RAY KURZWEIL - Eu gostaria de poder dizer aos meus receptores de gordura que eles não precisam segurar todas as calorias que eu ingerir porque sei que a próxima estação de caça será boa. Assim, posso comer sem engordar. Isso já foi feito em ratos. Temos outro projeto correndo que prevê a inclusão de genes específicos em células pulmonares. Tiramos a célula de pulmão do corpo, adicionamos esse gene no laboratório, fazemos a célula se replicar aos milhões e depois as reinjetamos no sangue. Elas voltam para o pulmão e consertam os problemas por lá. Esse procedimento já curou a hipertensão pulmonar.
ISTOÉ - Viver eternamente é possível?
RAY KURZWEIL - Não há nada que diga que precisamos envelhecer e morrer, pois tudo pode ser contornado com engenharia genética. Não precisamos adoecer, não há necessidade. O processo de evolução biológica foi criado, originalmente, para manter as espécies vivas tempo suficiente para se reproduzir. Há mil anos a expectativa de vida era de 23 anos. No século XIX era de 37. Creio que poderemos contornar as razões que nos levam à morte.
ISTOÉ - Como é que o sr. lida com a inevitabilidade da sua morte?
RAY KURZWEIL - Aceito, mas acho que posso estender a vida. Escrevi três livros de saúde. No último, com o médico Terry Gross, falamos de três pontes que devem ser cruzadas para viabilizarmos a extensão radical da vida. A primeira é o que se pode fazer agora. Como muito bem e tomo suplementos 150 vitaminas por dia. Meu objetivo é conseguir chegar à segunda ponte, que deve acontecer daqui a 15 anos. Nela veremos o desabrochar da revolução biotecnológica. Poderemos reprogramar os processos de informação que regem a nossa própria biologia, nos afastando das doenças e do envelhecimento. E esse é o caminho para a terceira ponte, que é a revolução da nanotecnologia. Teremos robôs, do tamanho das células, que entrarão no corpo, melhorarão nosso sistema imunológico, nos tornarão mais inteligentes e aumentarão nosso tempo de vida. Estamos a 25 anos disso. Estamos a 15 anos de começar a aumentar um ano de vida a cada dois anos.

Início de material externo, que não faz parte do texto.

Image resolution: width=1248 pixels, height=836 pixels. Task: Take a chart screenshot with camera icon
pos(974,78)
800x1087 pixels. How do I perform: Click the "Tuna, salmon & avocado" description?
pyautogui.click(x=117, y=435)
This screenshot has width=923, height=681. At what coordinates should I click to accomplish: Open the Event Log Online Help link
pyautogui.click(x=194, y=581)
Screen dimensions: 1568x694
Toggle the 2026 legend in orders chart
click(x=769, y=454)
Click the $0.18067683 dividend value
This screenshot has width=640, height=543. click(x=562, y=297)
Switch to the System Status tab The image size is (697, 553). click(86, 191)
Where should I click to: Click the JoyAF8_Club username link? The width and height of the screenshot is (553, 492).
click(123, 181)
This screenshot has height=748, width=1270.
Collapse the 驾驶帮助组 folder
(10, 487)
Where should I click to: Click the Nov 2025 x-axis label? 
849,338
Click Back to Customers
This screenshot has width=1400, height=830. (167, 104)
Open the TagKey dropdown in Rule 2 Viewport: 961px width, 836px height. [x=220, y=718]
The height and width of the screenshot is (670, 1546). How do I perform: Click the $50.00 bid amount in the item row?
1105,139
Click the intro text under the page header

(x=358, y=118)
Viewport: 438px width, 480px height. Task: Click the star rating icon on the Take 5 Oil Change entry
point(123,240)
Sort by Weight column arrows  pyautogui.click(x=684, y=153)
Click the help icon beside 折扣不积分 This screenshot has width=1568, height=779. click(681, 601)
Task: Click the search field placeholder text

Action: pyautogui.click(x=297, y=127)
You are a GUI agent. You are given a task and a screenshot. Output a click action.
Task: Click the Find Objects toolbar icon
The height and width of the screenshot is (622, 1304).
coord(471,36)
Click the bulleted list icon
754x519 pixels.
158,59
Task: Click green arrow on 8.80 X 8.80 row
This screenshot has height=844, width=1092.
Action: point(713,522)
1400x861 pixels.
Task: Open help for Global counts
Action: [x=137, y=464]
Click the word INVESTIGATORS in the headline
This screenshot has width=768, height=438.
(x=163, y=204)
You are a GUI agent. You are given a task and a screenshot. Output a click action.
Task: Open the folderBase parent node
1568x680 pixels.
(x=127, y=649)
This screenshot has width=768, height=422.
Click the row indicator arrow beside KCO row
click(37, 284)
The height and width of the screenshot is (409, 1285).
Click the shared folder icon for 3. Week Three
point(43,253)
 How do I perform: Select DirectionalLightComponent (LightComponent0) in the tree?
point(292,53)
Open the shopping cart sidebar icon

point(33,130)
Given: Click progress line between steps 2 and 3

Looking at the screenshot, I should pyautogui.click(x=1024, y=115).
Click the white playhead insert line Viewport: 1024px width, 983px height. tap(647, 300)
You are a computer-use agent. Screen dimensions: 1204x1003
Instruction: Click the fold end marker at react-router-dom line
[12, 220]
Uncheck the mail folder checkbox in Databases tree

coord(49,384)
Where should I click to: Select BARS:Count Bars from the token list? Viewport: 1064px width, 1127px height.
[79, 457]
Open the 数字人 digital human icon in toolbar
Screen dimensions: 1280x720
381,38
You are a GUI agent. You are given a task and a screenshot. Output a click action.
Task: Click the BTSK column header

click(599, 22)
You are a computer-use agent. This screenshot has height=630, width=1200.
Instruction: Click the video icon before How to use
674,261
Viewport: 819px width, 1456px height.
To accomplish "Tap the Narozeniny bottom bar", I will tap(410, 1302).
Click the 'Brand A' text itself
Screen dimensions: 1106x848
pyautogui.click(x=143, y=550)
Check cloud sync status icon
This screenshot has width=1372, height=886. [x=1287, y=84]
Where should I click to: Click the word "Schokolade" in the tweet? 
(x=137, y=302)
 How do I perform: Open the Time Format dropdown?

ISTOÉ - Que previsões o sr. errou?
RAY KURZWEIL - Escrevi um ensaio de 150 páginas fazendo um balanço de todas as previsões que fiz nos últimos 25 anos. Das 147 previsões a ser cumpridas até 2009, 86% estavam corretas. A média de acerto dos futuristas é de 10%. Mas uma que pode ser contada como errada é a de que teríamos carros que se dirigem sozinhos em 2009. Eles existem, mas não da maneira ampla que previ.